La Coupe du monde débute le 12 juin prochain, et entre-temps, Sport.fr vous fait découvrir chacune des 32 équipes de la compétition. Facilement qualifiés pour la Coupe du monde, les Etats-Unis surfent sur leur victoire en Gold Cup l’année dernière. Mais la sélection de Jürgen Klinsmann arrive au Brésil avec une équipe rajeunie et le désir de préparer l’avenir.

Objectif : préparer 2018
Pas épargnés par le tirage au sort, les Etats-Unis veulent avant tout faire bonne figure face à l’Allemagne, au Portugal et au Ghana. Un objectif qui va de pair avec l’ambition de préparer l’avenir et la Coupe du monde 2018, comme nous l’explique Diego Pinzon, journaliste pour FutbolMLS.com et spécialiste de la sélection américaine : Je crois qu’ils vont essayer de laisser une bonne impression. Klinsmann pense très clairement à l’avenir et veut surtout mettre en place une équipe compétitive pour le Mondial en Russie. Ce sera difficile de sortir de la poule mais ils vont quand même essayer d’atteindre les huitièmes de finale. Mais d’une manière générale, le sélectionneur pense à 2018. C’est la raison pour laquelle il n’a pas pris Landon Donovan, ce qui est malgré tout une énorme erreur. Révélation de la Coupe du monde 2002 et meilleur buteur de l’histoire des Etats-Unis, l’attaquant des Los Angeles Galaxy n’a en effet pas été appelé par Jürgen Klinsmann, preuve que le technicien allemand était prêt à sacrifier son meilleur atout pour laisser la place aux jeunes pousses.

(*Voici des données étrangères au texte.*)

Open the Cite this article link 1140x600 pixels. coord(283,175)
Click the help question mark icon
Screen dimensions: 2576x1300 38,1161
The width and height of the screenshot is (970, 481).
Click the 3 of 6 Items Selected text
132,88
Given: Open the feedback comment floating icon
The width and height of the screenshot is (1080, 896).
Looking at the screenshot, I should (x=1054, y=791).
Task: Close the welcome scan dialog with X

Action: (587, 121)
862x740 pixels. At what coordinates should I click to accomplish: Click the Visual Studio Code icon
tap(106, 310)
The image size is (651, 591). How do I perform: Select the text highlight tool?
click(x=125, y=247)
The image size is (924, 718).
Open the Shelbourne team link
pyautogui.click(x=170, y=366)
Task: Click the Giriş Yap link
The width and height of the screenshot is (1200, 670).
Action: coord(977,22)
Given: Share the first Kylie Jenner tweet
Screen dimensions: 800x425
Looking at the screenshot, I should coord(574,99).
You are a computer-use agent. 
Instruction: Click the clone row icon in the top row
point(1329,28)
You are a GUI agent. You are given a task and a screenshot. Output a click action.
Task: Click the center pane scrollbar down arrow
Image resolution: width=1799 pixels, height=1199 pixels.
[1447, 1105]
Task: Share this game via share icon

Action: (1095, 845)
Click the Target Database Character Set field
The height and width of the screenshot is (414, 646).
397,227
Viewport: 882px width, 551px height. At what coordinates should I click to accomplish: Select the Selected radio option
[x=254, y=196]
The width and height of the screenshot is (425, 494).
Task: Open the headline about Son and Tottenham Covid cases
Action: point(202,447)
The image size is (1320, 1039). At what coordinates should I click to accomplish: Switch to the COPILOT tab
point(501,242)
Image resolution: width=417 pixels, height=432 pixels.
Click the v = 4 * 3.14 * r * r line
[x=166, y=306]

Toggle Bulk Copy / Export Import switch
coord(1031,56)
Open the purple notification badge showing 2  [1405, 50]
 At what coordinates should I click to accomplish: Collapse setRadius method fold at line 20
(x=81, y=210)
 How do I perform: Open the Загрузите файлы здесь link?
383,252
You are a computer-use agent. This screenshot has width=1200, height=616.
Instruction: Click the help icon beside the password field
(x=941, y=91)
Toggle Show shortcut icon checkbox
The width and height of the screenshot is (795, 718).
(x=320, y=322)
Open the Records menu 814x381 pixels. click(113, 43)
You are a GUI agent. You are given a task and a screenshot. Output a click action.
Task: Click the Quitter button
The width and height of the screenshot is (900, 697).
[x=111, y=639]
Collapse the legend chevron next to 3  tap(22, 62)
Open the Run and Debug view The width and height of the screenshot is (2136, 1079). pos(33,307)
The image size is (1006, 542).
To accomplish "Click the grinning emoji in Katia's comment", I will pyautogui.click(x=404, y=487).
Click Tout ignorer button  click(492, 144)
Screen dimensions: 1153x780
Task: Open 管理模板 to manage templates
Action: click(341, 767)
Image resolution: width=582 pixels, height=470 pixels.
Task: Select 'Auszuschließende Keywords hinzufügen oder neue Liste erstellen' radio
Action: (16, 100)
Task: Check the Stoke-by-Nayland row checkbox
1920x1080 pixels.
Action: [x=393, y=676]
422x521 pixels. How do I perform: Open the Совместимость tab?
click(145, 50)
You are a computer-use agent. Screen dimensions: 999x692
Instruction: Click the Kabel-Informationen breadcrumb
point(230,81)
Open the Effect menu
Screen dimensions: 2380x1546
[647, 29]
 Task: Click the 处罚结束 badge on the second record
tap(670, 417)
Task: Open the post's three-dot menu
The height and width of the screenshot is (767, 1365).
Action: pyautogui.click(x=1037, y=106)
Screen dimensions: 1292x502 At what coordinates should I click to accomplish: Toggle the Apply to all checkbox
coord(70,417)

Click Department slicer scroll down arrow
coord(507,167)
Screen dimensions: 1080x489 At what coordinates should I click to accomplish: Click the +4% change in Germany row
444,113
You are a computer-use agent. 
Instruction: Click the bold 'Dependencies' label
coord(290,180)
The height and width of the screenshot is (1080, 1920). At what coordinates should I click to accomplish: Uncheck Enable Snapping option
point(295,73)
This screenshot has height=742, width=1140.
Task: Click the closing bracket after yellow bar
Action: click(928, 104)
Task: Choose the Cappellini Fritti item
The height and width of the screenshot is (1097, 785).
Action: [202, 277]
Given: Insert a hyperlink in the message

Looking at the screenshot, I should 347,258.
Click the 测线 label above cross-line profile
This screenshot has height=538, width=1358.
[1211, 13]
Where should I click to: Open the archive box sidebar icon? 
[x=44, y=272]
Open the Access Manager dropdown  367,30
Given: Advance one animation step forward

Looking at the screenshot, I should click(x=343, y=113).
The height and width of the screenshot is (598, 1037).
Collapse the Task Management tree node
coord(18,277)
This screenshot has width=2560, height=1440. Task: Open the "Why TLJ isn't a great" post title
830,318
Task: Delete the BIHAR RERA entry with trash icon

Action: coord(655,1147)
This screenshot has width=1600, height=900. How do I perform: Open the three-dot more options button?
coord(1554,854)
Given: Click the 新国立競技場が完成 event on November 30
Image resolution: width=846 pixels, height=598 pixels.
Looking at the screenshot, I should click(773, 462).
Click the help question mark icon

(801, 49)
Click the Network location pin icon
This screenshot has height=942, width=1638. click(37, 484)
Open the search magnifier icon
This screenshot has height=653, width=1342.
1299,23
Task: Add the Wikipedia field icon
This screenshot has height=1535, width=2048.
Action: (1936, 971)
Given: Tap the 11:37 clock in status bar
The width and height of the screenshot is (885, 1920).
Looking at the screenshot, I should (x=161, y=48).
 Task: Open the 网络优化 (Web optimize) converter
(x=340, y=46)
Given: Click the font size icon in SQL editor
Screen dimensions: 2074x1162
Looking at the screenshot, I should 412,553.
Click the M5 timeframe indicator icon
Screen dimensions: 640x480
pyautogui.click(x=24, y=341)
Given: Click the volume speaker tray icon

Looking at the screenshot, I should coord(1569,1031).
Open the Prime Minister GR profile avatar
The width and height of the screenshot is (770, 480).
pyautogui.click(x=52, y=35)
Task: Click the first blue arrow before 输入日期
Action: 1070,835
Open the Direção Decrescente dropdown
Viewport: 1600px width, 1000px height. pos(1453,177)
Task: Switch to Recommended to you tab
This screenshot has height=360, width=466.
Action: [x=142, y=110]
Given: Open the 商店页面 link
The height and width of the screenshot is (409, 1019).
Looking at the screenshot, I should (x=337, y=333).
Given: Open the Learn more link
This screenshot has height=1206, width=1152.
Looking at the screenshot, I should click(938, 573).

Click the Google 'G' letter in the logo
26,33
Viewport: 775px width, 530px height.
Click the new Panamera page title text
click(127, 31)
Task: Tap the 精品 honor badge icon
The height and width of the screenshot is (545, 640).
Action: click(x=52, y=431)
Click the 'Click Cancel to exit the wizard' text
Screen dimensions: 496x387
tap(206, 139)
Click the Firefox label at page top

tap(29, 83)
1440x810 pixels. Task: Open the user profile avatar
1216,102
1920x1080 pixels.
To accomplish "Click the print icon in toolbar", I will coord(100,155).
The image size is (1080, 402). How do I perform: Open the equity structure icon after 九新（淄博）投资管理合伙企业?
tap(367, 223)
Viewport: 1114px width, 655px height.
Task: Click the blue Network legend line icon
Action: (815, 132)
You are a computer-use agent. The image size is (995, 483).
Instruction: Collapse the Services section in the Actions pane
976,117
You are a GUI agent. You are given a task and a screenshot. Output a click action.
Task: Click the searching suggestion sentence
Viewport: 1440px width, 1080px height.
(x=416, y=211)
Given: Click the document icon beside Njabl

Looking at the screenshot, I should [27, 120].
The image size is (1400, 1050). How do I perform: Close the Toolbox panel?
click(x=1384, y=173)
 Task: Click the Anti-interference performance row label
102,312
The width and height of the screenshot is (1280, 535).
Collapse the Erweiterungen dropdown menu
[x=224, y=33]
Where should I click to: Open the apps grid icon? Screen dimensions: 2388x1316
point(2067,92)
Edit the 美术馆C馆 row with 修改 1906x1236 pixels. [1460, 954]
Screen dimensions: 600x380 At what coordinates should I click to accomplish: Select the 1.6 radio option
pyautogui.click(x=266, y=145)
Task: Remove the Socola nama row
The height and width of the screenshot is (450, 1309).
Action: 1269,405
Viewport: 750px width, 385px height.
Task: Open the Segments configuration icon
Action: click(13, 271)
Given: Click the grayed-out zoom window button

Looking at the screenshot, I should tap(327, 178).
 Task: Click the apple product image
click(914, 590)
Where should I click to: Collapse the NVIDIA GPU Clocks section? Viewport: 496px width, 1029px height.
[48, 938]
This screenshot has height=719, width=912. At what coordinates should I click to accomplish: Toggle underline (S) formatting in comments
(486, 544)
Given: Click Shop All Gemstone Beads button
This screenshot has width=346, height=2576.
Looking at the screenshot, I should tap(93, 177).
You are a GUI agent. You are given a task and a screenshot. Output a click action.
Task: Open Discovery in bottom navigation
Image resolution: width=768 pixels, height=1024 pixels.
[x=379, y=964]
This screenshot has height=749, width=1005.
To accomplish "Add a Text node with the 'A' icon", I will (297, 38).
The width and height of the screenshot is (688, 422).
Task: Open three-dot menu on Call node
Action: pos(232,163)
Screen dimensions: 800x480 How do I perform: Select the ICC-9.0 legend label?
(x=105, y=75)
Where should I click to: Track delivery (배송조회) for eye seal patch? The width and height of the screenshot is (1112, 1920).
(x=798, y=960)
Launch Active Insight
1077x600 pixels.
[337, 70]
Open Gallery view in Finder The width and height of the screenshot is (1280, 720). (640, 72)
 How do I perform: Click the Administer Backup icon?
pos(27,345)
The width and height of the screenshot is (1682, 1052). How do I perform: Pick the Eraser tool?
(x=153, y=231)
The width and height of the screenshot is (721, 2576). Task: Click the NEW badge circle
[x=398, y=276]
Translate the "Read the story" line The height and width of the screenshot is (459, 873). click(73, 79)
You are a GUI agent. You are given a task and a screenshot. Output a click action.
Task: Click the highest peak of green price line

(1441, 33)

La star : Michael Bradley, fils de
Exit Donovan, ce sont Clint Dempsey (Seattle Sounders) et Michael Bradley (Toronto FC) qui prendront les rênes des Yanks lors du Mondial brésilien. Du haut de ses 36 buts en 103 sélections et de son expérience du très haut niveau – cinq saisons à Fulham, une à Tottenham –, le premier d’entre eux devrait hériter du brassard de capitaine et mener le front de l’attaque américaine. Mais c’est bien Michael Bradley, ancien pensionnaire de Mönchengladbach ou de l’AS Roma, qui semble être le plus à même d’endosser le rôle de star de l’équipe. Diego Pinzon décrit son jeu : Bradley est un joueur à la fois physique et technique, ce qui est rare aux Etats-Unis. Les Américains sont plutôt puissants mais Bradley a développé sa technique en Europe, et particulièrement à la Roma. Son rôle au sein de l’équipe nationale a énormément évolué. Avant, il était plutôt milieu défensif. Maintenant, il est capable de se projeter vers l’avant et de marquer des buts. Il est plus ou moins devenu un milieu box-to-box. Fils de Bob Bradley, entraîneur très réputé de l’autre côté de l’Atlantique, le joueur de Toronto est revenu sur le continent américain pour une bonne raison. Il a fait son retour en MLS pour être la star de son club et de sa sélection, ce qui n’était pas le cas à la Roma avec l’arrivée de Nainggolan, poursuit Diego Pinzon pour qui Michael Bradley, 26 ans, représente également l’avenir des Yanks.

Style : un 4-4-2 classique
Classique ou presque, le 4-4-2 des Etats-Unis est en fait facilement muable grâce à la complémentarité et la polyvalence des éléments qui le composent. S’il ne fait aucun doute que Clint Dempsey et Jozy Altidore (Sunderland) occuperont le front de l’attaque américaine, Jürgen Klinsmann a opté pour un système pouvant évoluer à plat comme en diamant en milieu de terrain. En somme, le Nantais Alejandro Bedoya et Graham Zusi (Kansas City) peuvent couvrir les ailes comme prêter main forte à l’axe de l’entrejeu au sein duquel Michael Bradley a toutes les libertés et évolue en tant que relayeur. Plus défensif, le joueur du Real Salt Lake Kyle Beckerman devrait être à la récupération. Notre confrère insiste toutefois sur le rôle des ailiers au sein de cette formation : La profondeur et les centres seront la clé pour cette équipe, grâce à son physique et à sa capacité à remporter les duels aériens.